• [Kutipan Teks]:
==*==

Karena sikap pemerintah yang otoriter,
serta terjadinya pemberontakan 30 September 1965, menyebabkan
pemerintahan Demokrasi Terpimpin mengalami keruntuhan. Berakhirnya rezim
Orde Lama yang dipimpin Soekarno tersebut, memulai babak baru
perjalanan bangsa Indonesia, dengan kepemimpinan Soeharto, yang kemudian
dikenal dengan rezim Orde Baru.
Pada era 1970-an (era rezim Orde Baru),
pemuda dan mahasiswa Indonesia mengalami distorsi gerakan. Sikap
konfrontasi mahasiswa terhadap pemerintahan yang korup, berujung pada
permainan rekayasa dan kebijakan kooptasi pemerintahan Orde Baru, yang
mencoba mempertahankan status quo. Selanjutnya, melalui kebijakan
Normalisasi Kehidupan Kampus, gerakan mahasiswa benar-benar tereduksi
oleh sikap otoritarianisme penguasa. Akibatnya mahasiswa hanya
disibukkan dengan berbagai kegiatan kampus, di samping kuliah sebagai
rutinitas akademik serta dihiasi dengan aktivitas kerja sosial, dis
natalis, acara penerimaan mahasiswa baru dan wisuda sarjana.
Dengan semakin termarjinalnya gerakan
mahasiswa dalam pentas kontrol sosial-politik Indonesia, akhirnya pada
era berikutnya, gerakan mahasiswa mengalami power disaccumulation,
yang kemudian melahirkan angkatan baru, yaitu angkatan 1990-an. Adalah
satu keberanian menggulirkan diskursus gerakan mahasiswa 1990-an di
tengah kehancuran politik mahasiswa, yang disebabkan oleh kebijakan
Normalisasi Kehidupan Kampus. Namun gerakan tersebut perlahan mulai
kembali menggelinding bersamaan dengan isu SDSB. Bahkan dalam
perkembangannya, keberhasilan gerakan mahasiswa dalam isu SDSB harus
diakui berhasil meskipun sedikit tertolong oleh power block politic yang ada.
Lahirnya gerakan mahasiswa 1998 dengan
segala keberhasilannya meruntuhkan kekuasaan rezim Orde Baru, adalah
merupakan akibat dari akumulasi ketidakpuasan dan kekecewaan politik
yang telah bergejolak selama puluhan tahun dan akhirnya “meledak”.
Secara obyektif situasi pada saat itu, sangat kondusif bagi gerakan
mahasiswa berperan sebagai agen perubahan. Krisis legitimasi politik
yang sudah diambang batas, justru terjadi bersamaan dengan datangnya
badai krisis moneter di berbagai sektor. Di sisi lain secara subyektif,
gerakan mahasiswa 1998 telah belajar banyak dari gerakan 1966 dengan
mengubah pola gerakan dari kekuatan ekslusif ke inklusif dan menjadi
bagian dari kekuatan rakyat.

==*==

• [Bahan Sumber]:
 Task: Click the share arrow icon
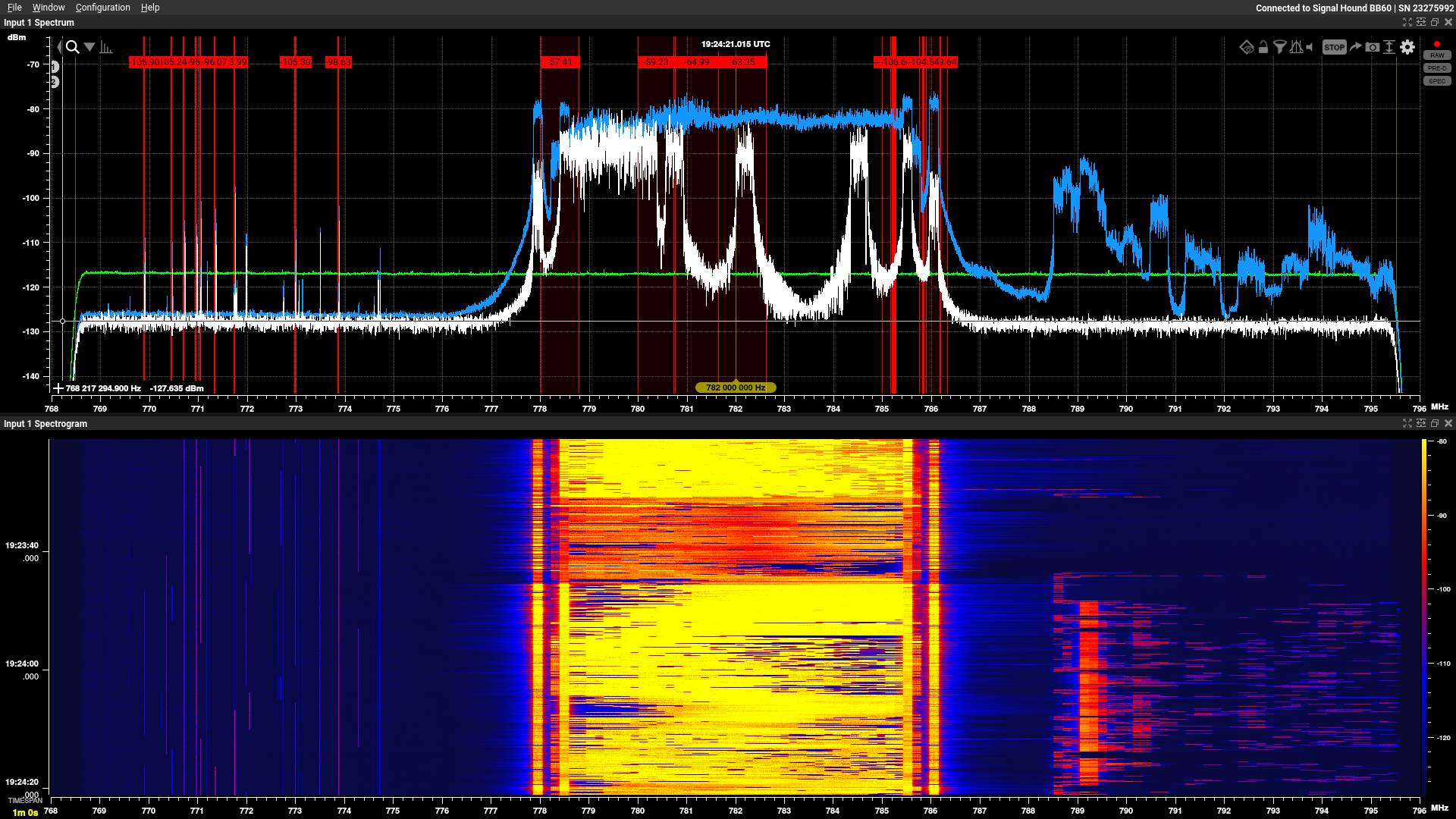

==*==

• [Ketentuan Latihan]:
A: Menurut teks tentang gerakan mahasiswa, kebijakan apa yang membuat gerakan mahasiswa benar-benar tereduksi pada masa Orde Baru?
B: Kutip secara persis bagian teks tentang gerakan mahasiswa mulai dari "Pada era 1970-an" sampai dengan "dan wisuda sarjana.".
C: Berdasarkan teks tentang gerakan mahasiswa, jelaskan mengapa situasi menjelang gerakan mahasiswa 1998 secara obyektif sangat kondusif bagi mahasiswa untuk berperan sebagai agen perubahan.
Listing di atas tidak diperlukan untuk mengerjakan latihan ini.

• [Jawaban per Tugas]:
A: Kebijakan Normalisasi Kehidupan Kampus.

B:
Pada era 1970-an (era rezim Orde Baru),
pemuda dan mahasiswa Indonesia mengalami distorsi gerakan. Sikap
konfrontasi mahasiswa terhadap pemerintahan yang korup, berujung pada
permainan rekayasa dan kebijakan kooptasi pemerintahan Orde Baru, yang
mencoba mempertahankan status quo. Selanjutnya, melalui kebijakan
Normalisasi Kehidupan Kampus, gerakan mahasiswa benar-benar tereduksi
oleh sikap otoritarianisme penguasa. Akibatnya mahasiswa hanya
disibukkan dengan berbagai kegiatan kampus, di samping kuliah sebagai
rutinitas akademik serta dihiasi dengan aktivitas kerja sosial, dis
natalis, acara penerimaan mahasiswa baru dan wisuda sarjana.

C: Krisis legitimasi politik sudah berada di ambang batas. Krisis itu terjadi bersamaan dengan datangnya badai krisis moneter di berbagai sektor.